**** TEXT PROVIDED

The holidays are in full swing! I read somewhere that there are in the neighborhood of 19 religious and spiritual holidays celebrated in December and then of course there is New Years Eve, which is pretty much universal. An interesting factoid: while 90% of Americans celebrate Christmas, only 55% regard it as a religious holiday according to Pew Research.
Regardless of your beliefs and practice, which may be completely different things, the year-end holidays are a mixed bag for most of us: Expectations, pressure, joy, love, giving, hate, stress and relaxation…. Everyone has a different take and at the end of the day no one is wrong or right. Our experience is our own and ours alone to claim.
But for every one of us our experience is borne of a choice that we make. The choice is to Be who really are, or to Be something else. And that’s today’s topic.
I often paraphrase Viktor Frankl. He taught from Auschwitz that the one and only inalienable right that each of us has, no matter our circumstance in life, is the freedom to choose how we will respond to any situation. And what a powerful teaching that is!
Our FB Live (archives here on our website) broadcasts over the past few weeks have been a countdown to the holidays of sorts. A series of topics offering the opportunity to approach the year-end holidays differently this year — the people, the places, and the things. And when we do that we transform what otherwise will surely be a predictable experience into something brand new and oftentimes oddly familiar. Let me explain.

********
**** MATERIAL PROVIDED

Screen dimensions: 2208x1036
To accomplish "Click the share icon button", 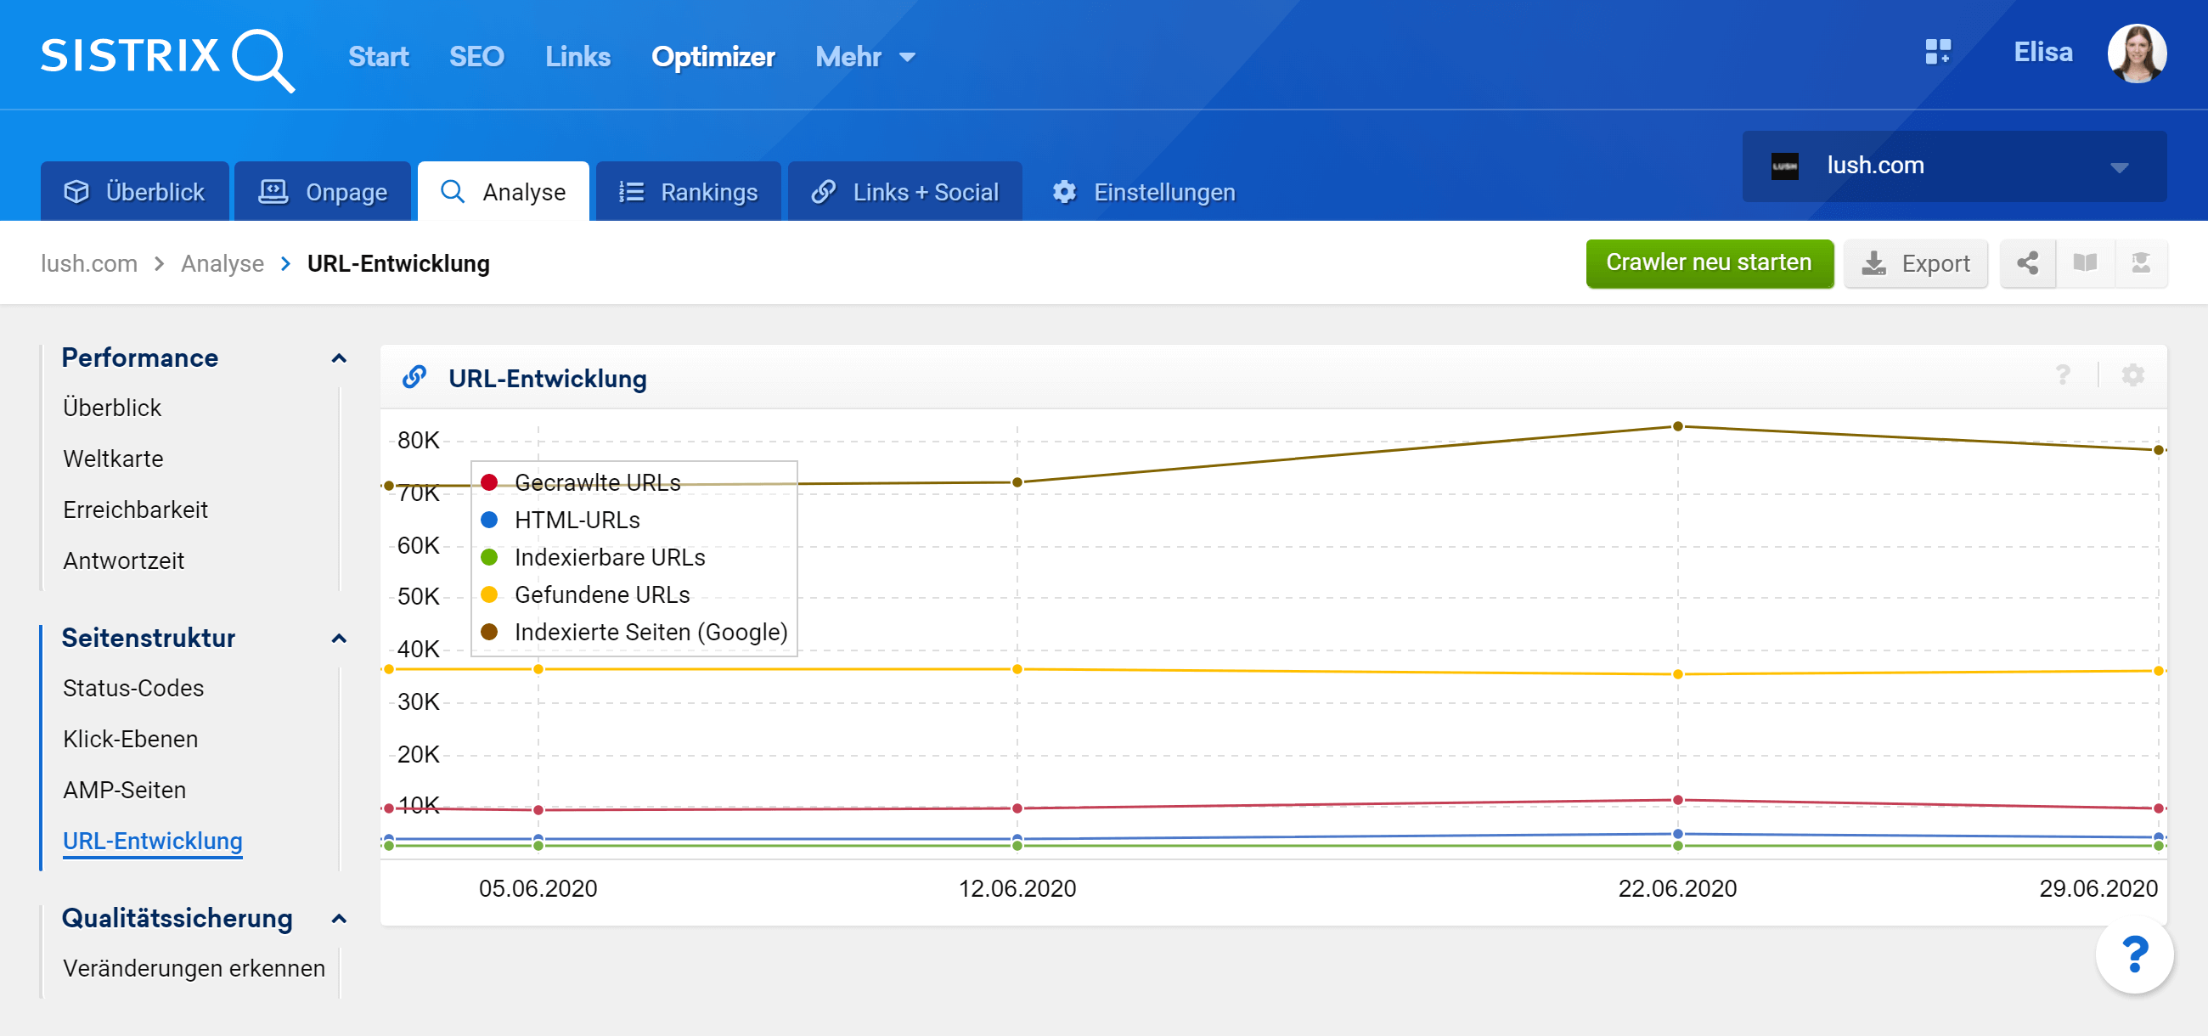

********

(DIRECTIONS FOR THIS TASK): In the text on the year-end holidays, what percentage of Americans regard Christmas as a religious holiday?

(SOLUTION FOR THIS EXERCISE): 55%, according to Pew Research.